14. Manual Adjustment of Landmark Locations by R Shiny

customize_landmark: By setting it to be TRUE, ADTnorm will trigger the interactive landmark tuning function and pop out a shiny application for the user’s manual setting of the peaks and valleys location. The procedure to adjust the landmarks (peaks and valleys) is indicated below.

ShinyR

Please note:

  • We recommend using this function after initial rounds of ADTnorm normalization with a few parameter tuning attempts. It is better to narrow down a few ADT markers that do need manual tuning and provide the list to marker_to_process as the interactive function will pop out for every marker being processed.

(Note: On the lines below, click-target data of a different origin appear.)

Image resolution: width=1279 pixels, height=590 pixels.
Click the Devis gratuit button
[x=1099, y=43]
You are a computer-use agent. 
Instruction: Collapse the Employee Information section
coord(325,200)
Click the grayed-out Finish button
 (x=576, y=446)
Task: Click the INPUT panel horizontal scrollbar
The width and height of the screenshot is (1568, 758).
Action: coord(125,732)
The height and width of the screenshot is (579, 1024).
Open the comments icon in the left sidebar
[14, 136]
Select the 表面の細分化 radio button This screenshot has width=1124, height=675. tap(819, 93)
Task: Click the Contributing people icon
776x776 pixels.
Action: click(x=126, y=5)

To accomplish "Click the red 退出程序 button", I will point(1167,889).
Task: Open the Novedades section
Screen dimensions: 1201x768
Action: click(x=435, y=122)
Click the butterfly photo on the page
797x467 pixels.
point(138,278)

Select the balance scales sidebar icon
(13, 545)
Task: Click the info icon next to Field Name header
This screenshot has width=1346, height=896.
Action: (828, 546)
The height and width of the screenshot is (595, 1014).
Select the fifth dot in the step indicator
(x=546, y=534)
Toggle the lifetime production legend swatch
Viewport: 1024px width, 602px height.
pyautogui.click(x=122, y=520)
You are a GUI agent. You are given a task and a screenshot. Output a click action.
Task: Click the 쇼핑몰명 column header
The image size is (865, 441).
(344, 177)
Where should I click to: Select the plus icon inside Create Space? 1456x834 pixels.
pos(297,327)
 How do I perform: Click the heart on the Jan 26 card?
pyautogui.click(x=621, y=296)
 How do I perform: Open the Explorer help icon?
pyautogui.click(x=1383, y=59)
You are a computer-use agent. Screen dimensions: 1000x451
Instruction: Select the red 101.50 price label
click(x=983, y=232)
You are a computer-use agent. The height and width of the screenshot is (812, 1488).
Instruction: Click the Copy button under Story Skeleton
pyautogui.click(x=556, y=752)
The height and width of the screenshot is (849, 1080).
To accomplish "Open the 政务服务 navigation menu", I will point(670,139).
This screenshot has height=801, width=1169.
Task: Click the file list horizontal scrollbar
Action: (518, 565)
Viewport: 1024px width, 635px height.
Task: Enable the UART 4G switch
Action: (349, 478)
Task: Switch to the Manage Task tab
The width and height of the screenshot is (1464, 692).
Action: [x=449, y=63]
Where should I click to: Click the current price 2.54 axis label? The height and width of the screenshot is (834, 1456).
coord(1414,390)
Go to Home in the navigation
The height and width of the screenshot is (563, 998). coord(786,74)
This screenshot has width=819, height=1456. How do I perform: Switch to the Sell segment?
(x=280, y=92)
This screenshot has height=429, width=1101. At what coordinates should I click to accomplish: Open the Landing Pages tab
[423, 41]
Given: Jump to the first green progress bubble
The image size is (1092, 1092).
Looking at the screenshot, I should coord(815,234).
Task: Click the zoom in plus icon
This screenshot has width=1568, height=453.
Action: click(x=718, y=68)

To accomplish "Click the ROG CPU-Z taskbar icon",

  • If zigzag discrete negative peaks are observed, user can first increase the “Bandwidth for Density Visualization” at the top of the right panel to smooth out the discrete negative peaks before setting the landmarks.

  • Currently, the shiny browser support setting any landmark (peaks or valleys) to NA as missing. However, it does not support inserting new landmark(s). For example, if the marker density distribution shows a triple peak pattern but ADTnorm only detects two peaks across all the samples. Shiny browser does not allow manual insertion of a new peak and valley, but user can tune the other parameters to push ADTnorm to detect three peaks: specify the target marker as trimodal_marker, reducing the bw_smallest_tri or setting smaller bandwidth value and specify for the target ADT marker through bw_smallest_adjustments.

15. Override the peak and valley locations

override_landmark: Override the peak and valley locations if prior information is available or the user wants to manually adjust the peak and valley locations for certain markers. The input value of override_landmark is in the same format of the intermediate landmark location saved in the rds file if save_landmark is set to TRUE. More specifically, the user can overwrite the landmark values by providing a matrix of new landmark values:

customized_peak_landmark_list = matrix(rnorm(26), nrow = 13, ncol = 2)
rownames(customized_peak_landmark_list) = rownames(peak_mode_res)
customized_valley_landmark_list = matrix(rnorm(26), nrow = 13, ncol = 1)
rownames(customized_peak_landmark_list) = rownames(valley_location_res)

override_landmark = list(
  CD3 = list(
    peak_landmark_list = customized_peak_landmark_list, 
    valley_landmark_list = customized_valley_landmark_list
  ), 
  CD4 = list(
    peak_landmark_list = customized_peak_landmark_list, 
    valley_landmark_list = customized_valley_landmark_list
  )
)

“customized_peak_landmark_list” and “customized_valley_landmark_list” are matrices of customized landmark locations with matching sample names as the rownames.